Work order = All of the data should be repeated exactly; pictures are not part of the copy.

### Data records ###

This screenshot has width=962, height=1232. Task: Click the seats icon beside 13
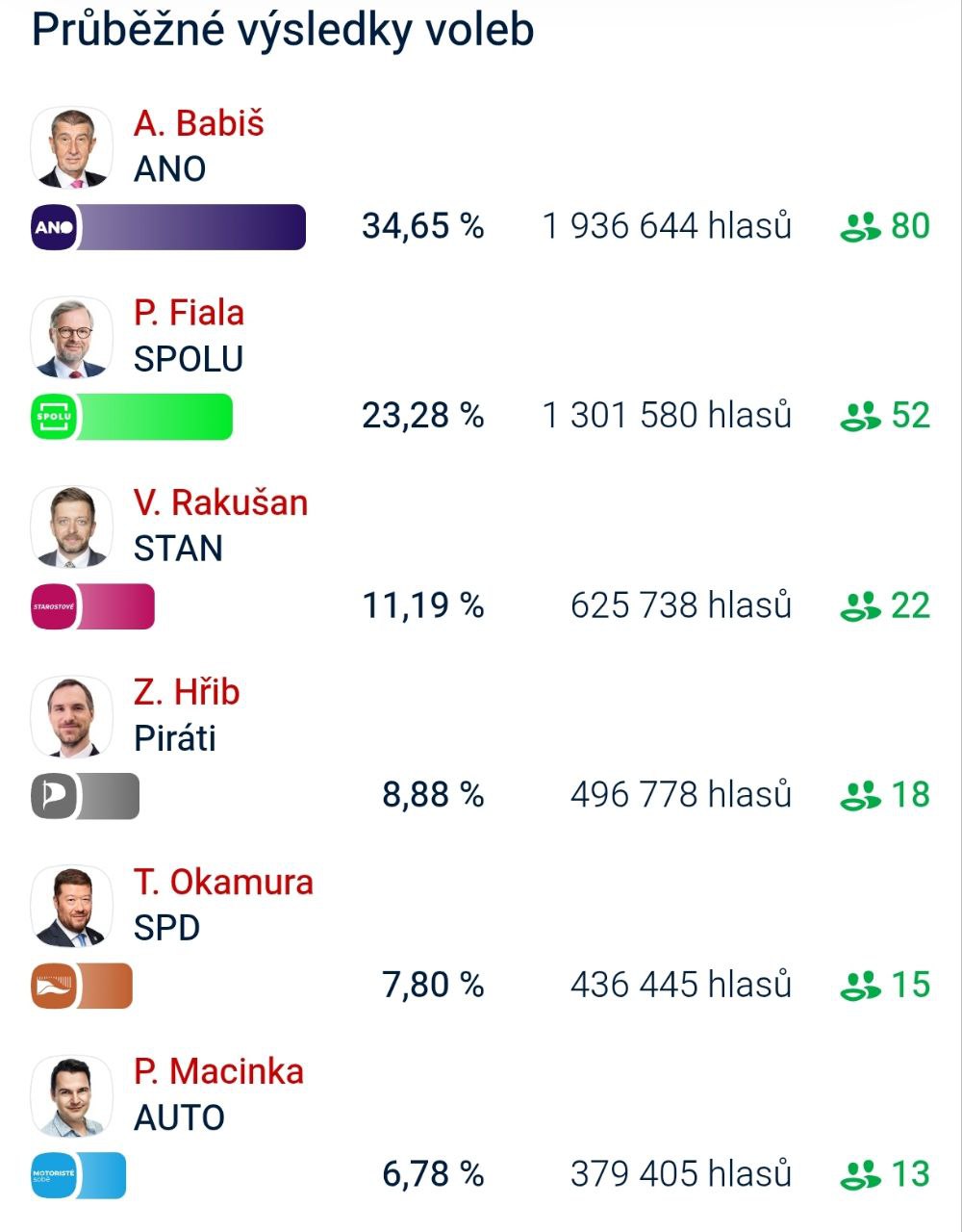point(860,1174)
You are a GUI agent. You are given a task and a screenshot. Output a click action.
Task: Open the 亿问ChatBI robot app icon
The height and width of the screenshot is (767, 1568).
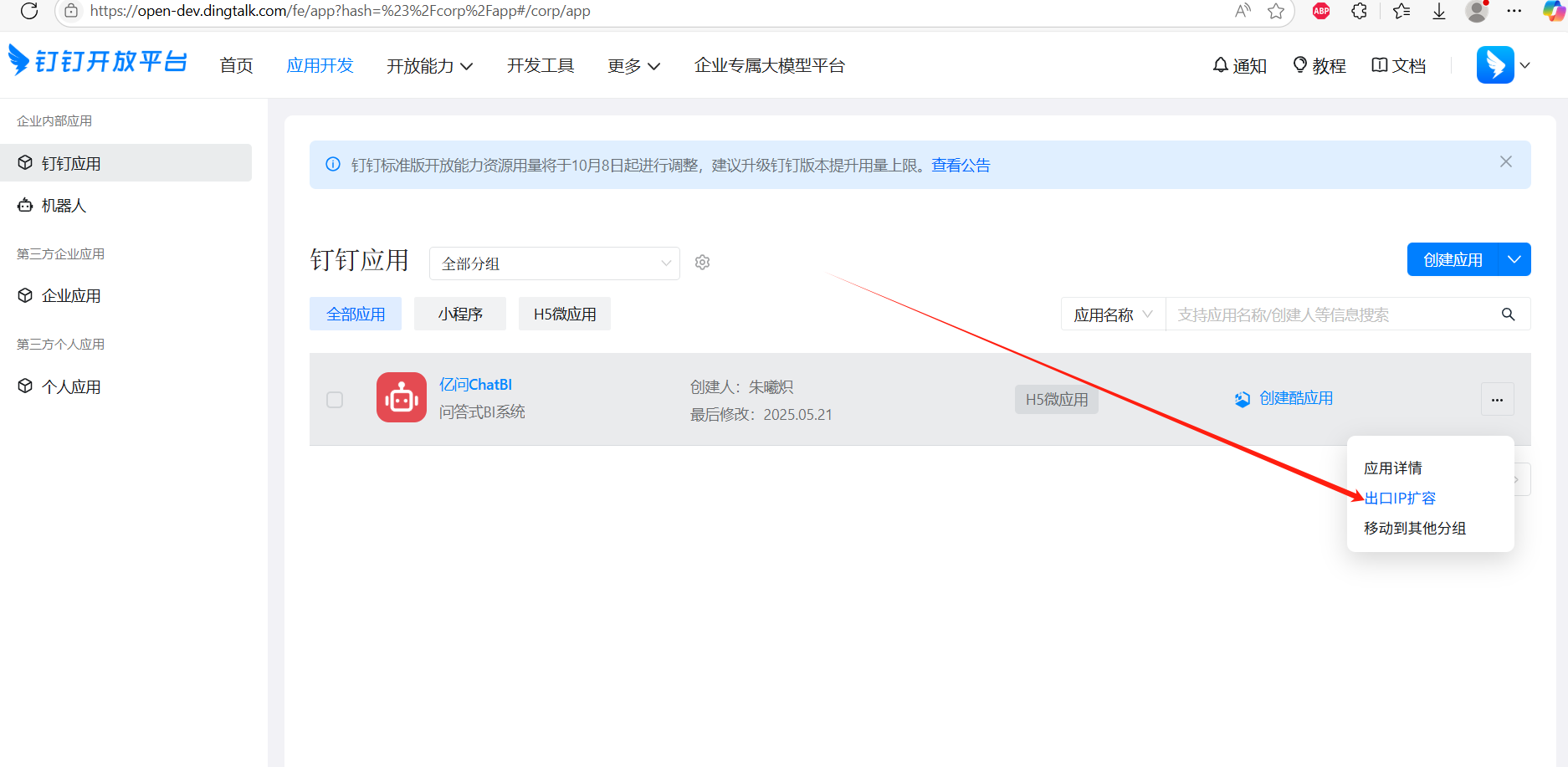click(401, 397)
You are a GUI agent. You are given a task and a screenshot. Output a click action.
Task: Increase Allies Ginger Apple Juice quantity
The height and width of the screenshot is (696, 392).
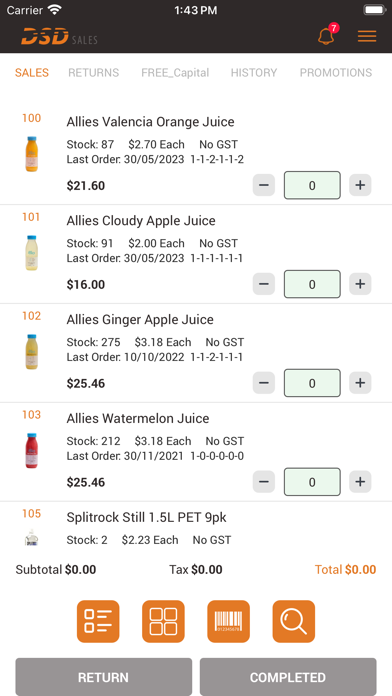coord(360,383)
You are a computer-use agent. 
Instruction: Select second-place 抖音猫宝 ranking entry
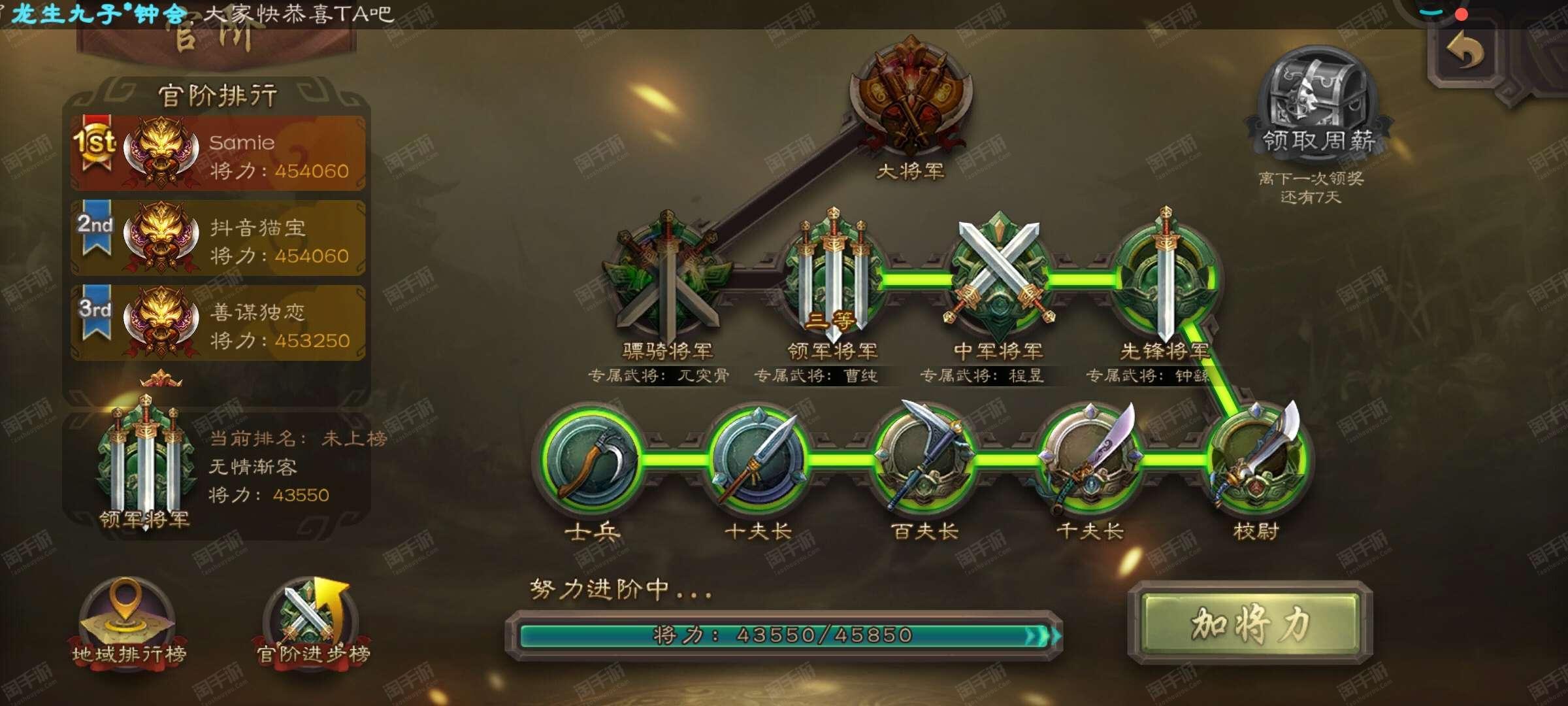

###

The answer =
This screenshot has width=962, height=1232. Task: Click the seats icon beside 13
point(860,1174)
You are a GUI agent. You are given a task and a screenshot. Output a click action.
Task: Open the 亿问ChatBI robot app icon
The height and width of the screenshot is (767, 1568).
click(401, 397)
You are a GUI agent. You are given a task and a screenshot. Output a click action.
Task: Increase Allies Ginger Apple Juice quantity
The height and width of the screenshot is (696, 392).
coord(360,383)
You are a computer-use agent. 
Instruction: Select second-place 抖音猫宝 ranking entry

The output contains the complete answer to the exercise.